Colyandro, the executive director of TRMPAC, had challenged the state law used to indict him on accusations of using corporate money in the 2002 Texas House elections as unconstitutionally vague and a violation of free speech. But Perkins upheld 13 indictments accusing Colyandro of accepting illegal corporate donations for TRMPAC during the 2002 elections.

Perkins also upheld a money-laundering indictment against Colyandro on a series of transactions in which more than $190,000 in corporate money from TRMPAC was sent to the Republican National Committee, which in turn made a like amount of donations in legal money from individual donors to Texas House candidates.

Last week, Travis County prosecutors reindicted Colyandro and Jim Ellis, executive director of DeLay's Americans for a Republican Majority, on the money-laundering charge.

Cox, the lead prosecutor in the case, did not want to drop the original indictment until the courts had ruled on the validity of the new indictments.

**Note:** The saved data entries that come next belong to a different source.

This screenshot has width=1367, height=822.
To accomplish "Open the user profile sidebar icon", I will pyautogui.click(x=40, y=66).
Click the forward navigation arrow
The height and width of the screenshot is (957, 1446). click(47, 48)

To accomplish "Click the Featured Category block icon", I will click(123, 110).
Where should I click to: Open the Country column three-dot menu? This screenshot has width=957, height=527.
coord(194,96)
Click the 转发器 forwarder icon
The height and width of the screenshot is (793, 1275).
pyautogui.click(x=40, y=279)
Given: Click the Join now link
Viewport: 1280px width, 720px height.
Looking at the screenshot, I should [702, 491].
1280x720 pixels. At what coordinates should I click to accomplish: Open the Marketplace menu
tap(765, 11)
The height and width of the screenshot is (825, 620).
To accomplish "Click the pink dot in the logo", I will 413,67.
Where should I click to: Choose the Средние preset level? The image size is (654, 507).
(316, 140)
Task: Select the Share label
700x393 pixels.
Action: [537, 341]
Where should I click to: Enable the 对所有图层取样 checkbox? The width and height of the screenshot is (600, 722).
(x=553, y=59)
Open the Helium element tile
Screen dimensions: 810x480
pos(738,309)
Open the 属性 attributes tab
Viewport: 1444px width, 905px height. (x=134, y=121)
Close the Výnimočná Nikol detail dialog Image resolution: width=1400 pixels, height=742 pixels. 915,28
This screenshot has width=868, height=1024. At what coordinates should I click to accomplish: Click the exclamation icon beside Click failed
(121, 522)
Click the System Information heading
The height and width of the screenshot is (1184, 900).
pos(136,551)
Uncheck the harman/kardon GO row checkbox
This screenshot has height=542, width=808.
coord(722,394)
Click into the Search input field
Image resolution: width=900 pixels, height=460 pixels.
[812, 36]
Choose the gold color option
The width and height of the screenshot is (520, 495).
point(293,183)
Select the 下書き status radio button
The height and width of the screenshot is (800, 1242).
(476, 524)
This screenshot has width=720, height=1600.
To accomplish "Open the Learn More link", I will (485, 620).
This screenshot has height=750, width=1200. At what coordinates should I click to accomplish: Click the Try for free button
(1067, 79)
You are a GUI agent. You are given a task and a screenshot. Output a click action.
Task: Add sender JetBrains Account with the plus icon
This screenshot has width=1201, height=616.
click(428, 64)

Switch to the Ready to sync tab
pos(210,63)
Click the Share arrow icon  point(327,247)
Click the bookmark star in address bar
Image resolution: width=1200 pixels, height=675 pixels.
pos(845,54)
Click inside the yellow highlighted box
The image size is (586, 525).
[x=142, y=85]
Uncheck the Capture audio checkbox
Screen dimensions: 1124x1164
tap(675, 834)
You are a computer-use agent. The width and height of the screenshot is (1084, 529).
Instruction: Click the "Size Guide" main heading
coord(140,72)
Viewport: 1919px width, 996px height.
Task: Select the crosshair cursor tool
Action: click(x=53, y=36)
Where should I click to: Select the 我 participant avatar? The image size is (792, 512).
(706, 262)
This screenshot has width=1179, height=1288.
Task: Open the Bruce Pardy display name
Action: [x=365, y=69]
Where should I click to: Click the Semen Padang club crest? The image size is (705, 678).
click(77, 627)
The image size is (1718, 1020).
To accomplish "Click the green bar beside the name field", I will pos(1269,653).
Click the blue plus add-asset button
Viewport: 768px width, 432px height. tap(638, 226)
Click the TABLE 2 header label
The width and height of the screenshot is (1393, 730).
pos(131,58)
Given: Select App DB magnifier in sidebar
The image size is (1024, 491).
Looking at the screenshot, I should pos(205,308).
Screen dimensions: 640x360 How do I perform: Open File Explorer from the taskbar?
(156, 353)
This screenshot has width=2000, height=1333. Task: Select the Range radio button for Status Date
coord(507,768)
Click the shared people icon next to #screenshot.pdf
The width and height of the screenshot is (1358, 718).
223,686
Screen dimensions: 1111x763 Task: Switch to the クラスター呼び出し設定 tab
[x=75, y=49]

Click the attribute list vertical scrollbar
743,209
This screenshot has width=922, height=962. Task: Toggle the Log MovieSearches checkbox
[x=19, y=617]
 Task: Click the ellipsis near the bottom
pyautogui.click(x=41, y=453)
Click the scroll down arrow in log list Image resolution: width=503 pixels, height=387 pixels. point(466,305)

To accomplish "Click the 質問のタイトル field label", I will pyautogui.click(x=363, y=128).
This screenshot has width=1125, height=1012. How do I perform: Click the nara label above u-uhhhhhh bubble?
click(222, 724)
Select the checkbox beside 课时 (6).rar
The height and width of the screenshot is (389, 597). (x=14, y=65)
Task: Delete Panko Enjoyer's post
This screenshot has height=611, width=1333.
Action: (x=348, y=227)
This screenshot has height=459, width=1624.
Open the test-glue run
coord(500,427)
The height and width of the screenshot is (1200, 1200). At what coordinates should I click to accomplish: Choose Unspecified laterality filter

Perkins did not rule on the legality of the new indictments against either man, and he withheld a ruling on the old indictment against Ellis at the request of Ellis' lawyer. Colyandro's lawyer, Joe Turner, said he is likely to appeal Perkins' ruling to the state's 3rd Court of Appeals.

Ellis' lawyer, J.D. Pauerstein, said he expects either the defense or prosecution to appeal however Perkins rules on the money-laundering charge.

Cox said he thinks the appeals on the indictments will be complete before the end of the year.